But if many containers are recycled in Africa by necessity, they are also, increasingly, re-purposed by design as well. In central Johannesburg, a brightly patterned dormitory built by stacking shipping containers on old grain silos looms above its rundown industrial neighborhood. And in the trendy suburb of Melville a few miles away, customers browse for macarons, ironic T-shirts, and artisanal coffee in a shopping mall made entirely of bright red shipping containers stacked like giant Lego blocks.

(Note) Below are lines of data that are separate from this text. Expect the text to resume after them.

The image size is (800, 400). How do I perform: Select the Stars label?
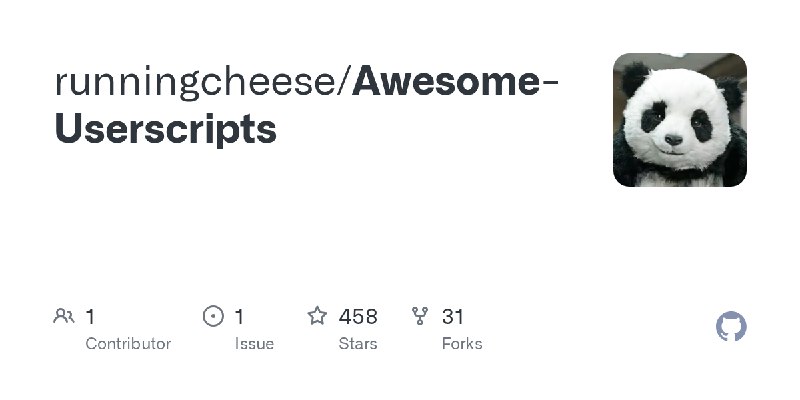(x=358, y=343)
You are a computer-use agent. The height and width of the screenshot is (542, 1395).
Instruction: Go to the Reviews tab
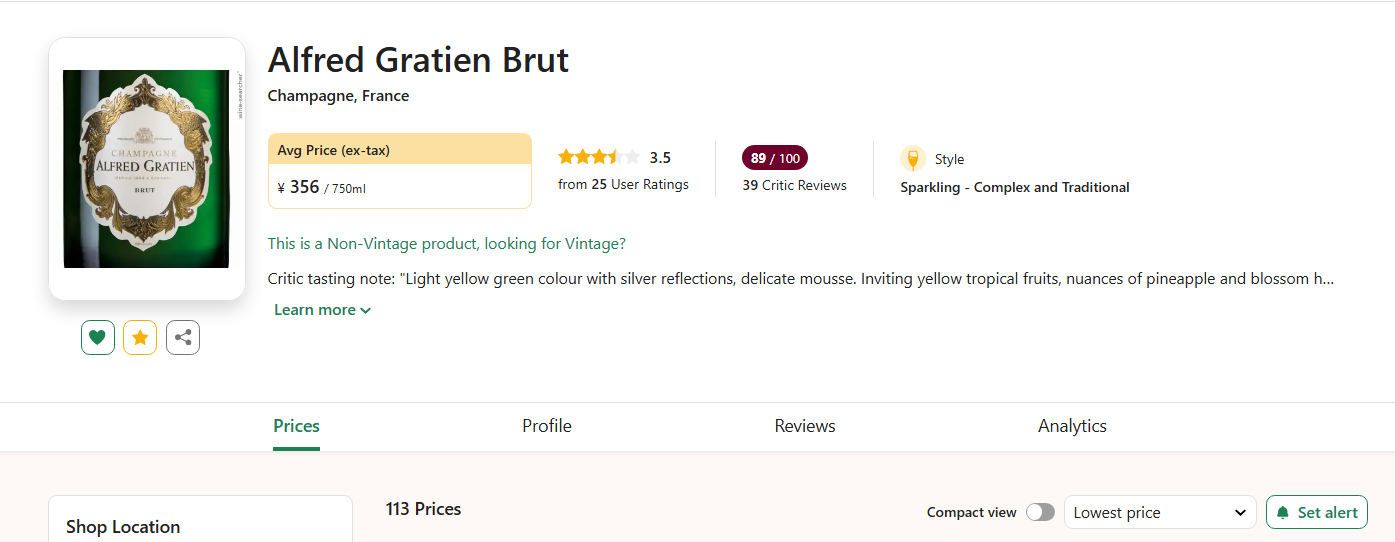pyautogui.click(x=805, y=426)
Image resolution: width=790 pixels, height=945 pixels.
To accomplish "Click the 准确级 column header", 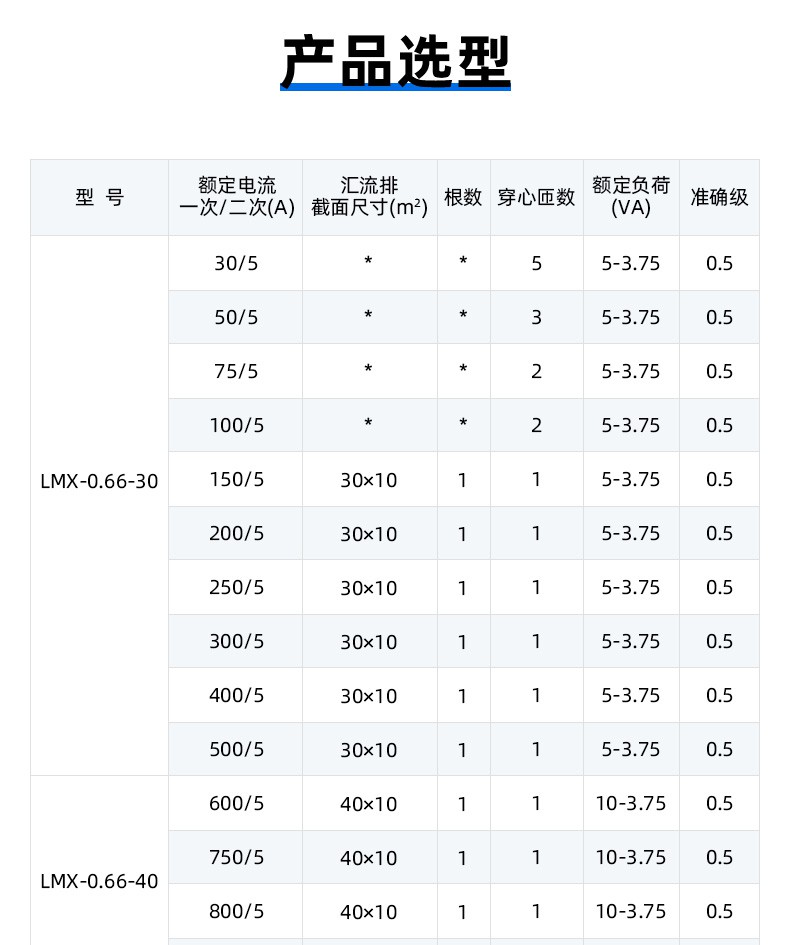I will click(719, 197).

“For us, it’s about seeing potential where someone else might have seen scrap,” says Chris Ray, South Africa operations manager for Skateistan, a youth empowerment nongovernmental organization currently building an after-school center and skate park in downtown Johannesburg out of shipping containers donated by Big Box.
But if container buildings like Skateistan’s have a certain eco-chic appeal, there is probably little chance they will soon become the building blocks of Africa’s cities on a large scale, Levinson says.
“People find container building exciting and novel, but it isn’t necessarily any cheaper than building in other ways,” the author says. Indeed, many of the cost benefits of container building melt away when you start to re-size and shape them, or in the case of Skateistan, suspend them high above the ground like a massive floating cube.
For Sorenson at Maersk Line, though, that’s beside the point. The novelty and ingenuity of container buildings, after all, is part of their appeal.
“People see shipping containers every single day of their lives — on the road or standing in a port or coming in by ship. They’re just the wallpaper of life,” he says. “But these are more than just something to carry cargo. There are so many things they can become.”